Dalam detik-detik melahirkan, membesarkan dan menjaga serta proses didik anak-anak, beragam rasa bercampur di situ. Ada sedih, terharu, tawa, takut, cemas, gemas dan tidak terkecuali ada marah. Berikut sedikit cerita pengalaman yang saat ini terasa lucu jika dikenang. Saat itu, sudah lama sekali, anak pertama dan kedua (Ridho dan Bagus) yang saat itu belum sekolah bertengkar, entah karena apa. Masing-masing bersikukuh mempertahankan diri sambil balas membalas, tak henti. Usahaku untuk melerai hingga teriakan keras keluar tak dihiraukan. Akhirnya aku menangis, benar-benar menangis, sambil berdo’a dengan suara kuat agar mereka disadarkan dan menjadi anak-anak yang sholih. Tiba-tiba mereka berhenti dan sama-sama memandangku. Mungkin mereka merasa aneh. Tapi selanjutnya mereka juga ikut menangis sambil membelai rambutku dan membujuk untuk tidak menangis serta berjanji untuk tidak mengulangi perbuatan itu lagi; at the End, aku terharu dan kembali menangis; lalu kami bertiga pun nangis bersama sambil pelukan.

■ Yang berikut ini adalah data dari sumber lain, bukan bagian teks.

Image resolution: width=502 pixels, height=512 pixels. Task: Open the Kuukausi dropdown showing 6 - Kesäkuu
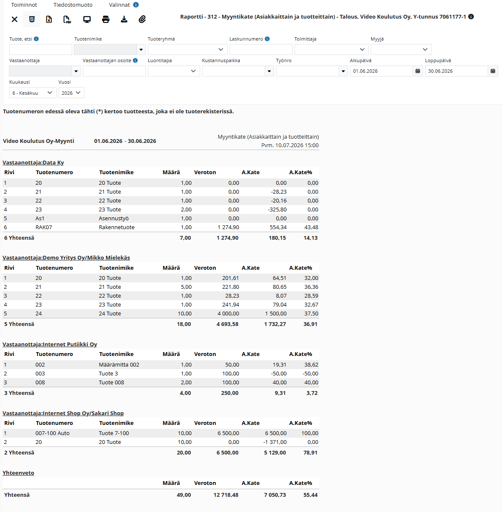click(33, 93)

Tapi dasar anak-anak, besok-besok mereka kembali mengulanginya karena masing-masing merasa semua adalah miliknya dan yang lainnya hanya minjam dan numpang dengannya. Naluri anak-anak yang perlu berulang-ulang difahamkan untuk dirubah. Tapi dari kejadian itu, Uminya jadi nemu jurus jitu untuk menghentikan pertengkaran mereka : menangis sedih di depan mereka. Hitung-hitung sambil memancing dan mengasah kemampuan mereka berempati dengan orang-orang di sekitarnya.
Satu kisah lagi. Kejadian yang baru saja terjadi, semalam tanggal 21 Desember 2005. Sang Umi yang lagi menyusukan si Kecil ditanya si Sulung Ridho, “Apakah Umi suka gantungan kunci ini..?”. Uang Rp. 5000.- untuk membeli CD anak-anak yang sudah berusaha dikumpulkannya lima hari yang lalu, dibelikannya gantungan kunci yang tentu tidak sesuai dengan kebutuhannya yang masih anak-anak. Akupun menjawab, “Nggak...” sekenanya karena kuanggap itu pemborosan yang tidak perlu. Dia terdiam dan berlalu. Sedikit heran di benakku tapi tak sempat kutanya karena sibuk dengan adik kecilnya. Malamnya setelah dia tertidur, Bagus sang Adik berucap , “Umi, Mas Ridho punya hadiah di tasnya untuk Umi, untuk hari Ibu..” . Deg.. hatiku tiba-tiba diliput rasa bersalah yang bersangatan. Astaghfirullah.. Aku telah mengabaikan perhatian putraku untukku. Maafkan Umi sayang. Ternyata tak hanya anak yang perlu dididik, orang tua juga perlu terus belajar. Kisah barusan mengajarkanku untuk tidak melihat dasar perilaku anak dari kaca mata orang dewasa, tapi dari kaca mata anak-anak. Hal itu juga mengajarkanku untuk lebih sensitif dalam segala kepolosan dan keluguan anak-anak.
Ah.. anak-anak.. kalian memang makhluk yang unik, lucu, menarik dan menyenangkan meski kadang-kadang menggemaskan. Tak selayaknya kemarahan yang tak beralasan atau hukuman yang tak pantas hadir dalam hari-hari yang kau jalani. Seburuk apapun tingkah yang kau mainkan, dirimu tetaplah anak-anak dengan segala keriangannya dan jangkauan pemikirannya yang tetap saja kebocahan. Kau bukanlah makhluk dewasa yang terjebak di dalam tubuh mungilmu. Umurmu yang masih seumur jagung. Tak seharusnya kau dipaksa untuk bersikap dan berlaku seperti orang dewasa yang sudah dicekoki berbagai pengetahuan dan asam garamnya kehidupan. Kami orang tua kadang alpa melihatmu sesuai dengan kebocahanmu karena teramat banyak keinginan dan ambisi yang tertitip dalam diri kami, seolah kami memilikimu dan berhak atasmu, sementara sebenarnya kami hanyalah orang yang dititipi. Maafkan kemarahan kami yang kadang mendera jiwamu. Maafkan perhatian kami yang terbagi ke pekerjaan untuk memenuhi kebutuhan keluarga dan masa depan.
Di hari ibu ini, sebagai seorang ibu.. aku hanya ingin bilang betapa inginnya aku agar putra-putriku menjadi anak sholih/sholihah yang berguna dan dicintai Robb-nya serta meraih kebahagiaan di dunia akhirat. Dan semoga tak akan terdengar lagi kisah-kisah memilukan tentang penyiksaan anak-anak yang hanya akan menyakiti hati para ibu.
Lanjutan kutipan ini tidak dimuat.